## WHAT IS NEEDED
From the first record to the last, write out each one exactly.

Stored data
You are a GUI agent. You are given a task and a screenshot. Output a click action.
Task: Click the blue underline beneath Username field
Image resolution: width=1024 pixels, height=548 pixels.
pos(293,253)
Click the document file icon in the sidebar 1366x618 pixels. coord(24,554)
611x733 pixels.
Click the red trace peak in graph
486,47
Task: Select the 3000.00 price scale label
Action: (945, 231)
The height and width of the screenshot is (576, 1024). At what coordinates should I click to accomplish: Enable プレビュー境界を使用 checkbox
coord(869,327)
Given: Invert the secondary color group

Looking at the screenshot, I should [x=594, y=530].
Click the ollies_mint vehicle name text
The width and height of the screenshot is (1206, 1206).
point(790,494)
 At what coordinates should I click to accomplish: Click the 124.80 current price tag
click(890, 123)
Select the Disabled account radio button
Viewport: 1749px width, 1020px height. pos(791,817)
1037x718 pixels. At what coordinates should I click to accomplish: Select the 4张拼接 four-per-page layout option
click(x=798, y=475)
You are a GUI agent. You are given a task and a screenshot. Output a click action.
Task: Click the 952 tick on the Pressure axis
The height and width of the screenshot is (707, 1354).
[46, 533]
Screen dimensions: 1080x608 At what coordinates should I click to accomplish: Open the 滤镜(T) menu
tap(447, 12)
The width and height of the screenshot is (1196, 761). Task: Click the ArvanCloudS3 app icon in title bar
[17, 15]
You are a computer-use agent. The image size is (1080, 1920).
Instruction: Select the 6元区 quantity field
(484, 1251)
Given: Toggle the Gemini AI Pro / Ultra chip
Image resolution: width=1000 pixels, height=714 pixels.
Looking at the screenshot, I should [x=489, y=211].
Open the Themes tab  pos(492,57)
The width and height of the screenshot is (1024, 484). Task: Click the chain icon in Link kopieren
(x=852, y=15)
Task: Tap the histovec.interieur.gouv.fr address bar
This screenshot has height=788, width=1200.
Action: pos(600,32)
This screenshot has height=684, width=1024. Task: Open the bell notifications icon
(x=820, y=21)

## THE COMPLETED TASK
You are a GUI agent. You are given a task and a screenshot. Output a click action.
Task: Click the blue underline beneath Username field
Image resolution: width=1024 pixels, height=548 pixels.
pos(293,253)
Click the document file icon in the sidebar 1366x618 pixels. coord(24,554)
611x733 pixels.
Click the red trace peak in graph
486,47
Task: Select the 3000.00 price scale label
Action: (945, 231)
The height and width of the screenshot is (576, 1024). At what coordinates should I click to accomplish: Enable プレビュー境界を使用 checkbox
coord(869,327)
Given: Invert the secondary color group

Looking at the screenshot, I should [x=594, y=530].
Click the ollies_mint vehicle name text
The width and height of the screenshot is (1206, 1206).
point(790,494)
 At what coordinates should I click to accomplish: Click the 124.80 current price tag
click(890, 123)
Select the Disabled account radio button
Viewport: 1749px width, 1020px height. pos(791,817)
1037x718 pixels. At what coordinates should I click to accomplish: Select the 4张拼接 four-per-page layout option
click(x=798, y=475)
You are a GUI agent. You are given a task and a screenshot. Output a click action.
Task: Click the 952 tick on the Pressure axis
The height and width of the screenshot is (707, 1354).
[46, 533]
Screen dimensions: 1080x608 At what coordinates should I click to accomplish: Open the 滤镜(T) menu
tap(447, 12)
The width and height of the screenshot is (1196, 761). Task: Click the ArvanCloudS3 app icon in title bar
[17, 15]
You are a computer-use agent. The image size is (1080, 1920).
Instruction: Select the 6元区 quantity field
(484, 1251)
Given: Toggle the Gemini AI Pro / Ultra chip
Image resolution: width=1000 pixels, height=714 pixels.
Looking at the screenshot, I should [x=489, y=211].
Open the Themes tab  pos(492,57)
The width and height of the screenshot is (1024, 484). Task: Click the chain icon in Link kopieren
(x=852, y=15)
Task: Tap the histovec.interieur.gouv.fr address bar
This screenshot has height=788, width=1200.
Action: pos(600,32)
This screenshot has height=684, width=1024. Task: Open the bell notifications icon
(x=820, y=21)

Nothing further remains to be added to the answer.